AI’s Potential in Inpatient Clinical CareBy: Caregility Team
Traditionally, healthcare has been regarded as a laggard in embracing IT innovations, primarily due to the inherent complexity of care delivery and the stringent regulatory environment. However, this perception is undergoing a significant transformation. The widespread adoption of acute telehealth has played a pivotal role in this shift, providing care teams with valuable hands-on experience that has helped build trust in health technology. As a result, healthcare professionals have become more comfortable with and open to leveraging digital health tools in their daily practices.
This newfound receptivity to digital enablement has set the stage for a remarkable leap forward in the industry. This is evidenced by the recent surge of interest in artificial intelligence (AI) in healthcare. The proliferation of generative AI and the urgent need to find new solutions to the ongoing staffing crisis are further fueling interest in exploring AI’s place in clinical care.
Although headway has been made regarding operational use cases for machine learning-based AI in backend process improvements, healthcare teams are eager to identify and implement AI solutions that can enhance clinical workflows, produce more precise diagnoses, and improve patient outcomes. For the many hospitals equipped with synchronous, audio/video-based telehealth services at the bedside, infrastructure exists to introduce AI services at the point of care as well.
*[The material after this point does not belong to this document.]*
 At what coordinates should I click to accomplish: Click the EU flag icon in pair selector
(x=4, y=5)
In the realm of virtual care, the evolution of intelligent telehealth endpoints has been remarkable. As telehealth has evolved from audio-only interactions to feature-rich video encounters, camera and microphone quality have improved to keep pace. One noteworthy development is the integration of edge computing capabilities into telehealth endpoints, enabling the support of AI applications. New multiplexing technology supports multiple cameras, allowing care teams to simultaneously support virtual patient engagement and video-based AI solutions.
In addition to high-fidelity camera and microphone arrays, new sensors such as radar technology are making their way into telehealth platforms. These sensors are capable of continuously capturing valuable clinical data while minimizing disruption to the care process. These advancements in telehealth are allowing care teams to infuse AI services such as Augmented Observation and Vitals Trending into bedside care processes, arming clinical teams with patient safety reinforcement tools that reduce pressure on staff and lead to better outcomes.
Promise and Precautions in Clinical AI
While the adoption of AI in healthcare holds immense promise, it also comes with its set of challenges and precautions.
In a recent interview with Healthcare IT Today editor John Lynn at the 2023 HLTH conference, Caregility Chief Product and Engineering Officer Kedar Ganta lauded AI’s ability to bring in ambient intelligence from audio, video, and sensor feeds, “whether it’s collecting vitals or documenting notes for the clinician.” This technology operates in the background, collecting vital patient information and supporting care processes without causing disruption.
Ganta does note, however, that amidst the excitement surrounding AI, the topics of trust and accountability often receive insufficient attention. Establishing patient and provider trust in AI systems is crucial. “This is where regulation comes into the picture,” says Ganta. “It’s a balance between over-regulating something versus promoting innovation.” Reliable data and transparency in AI solutions are essential for building trust, and the inner workings of AI algorithms should be shared with providers to enhance visibility into these factors.
Additionally, “providers should have the ability to override the AI decision” Ganta advises. Creating a regulatory framework and an independent body to oversee AI in healthcare is vital to address these concerns. As AI continues to reshape the healthcare landscape, these discussions about trust, regulation, and accountability are essential for harnessing the full potential of AI while safeguarding patient wellbeing.
As the healthcare industry continues to embrace these advancements, the future holds exciting possibilities for improved patient outcomes and experiences.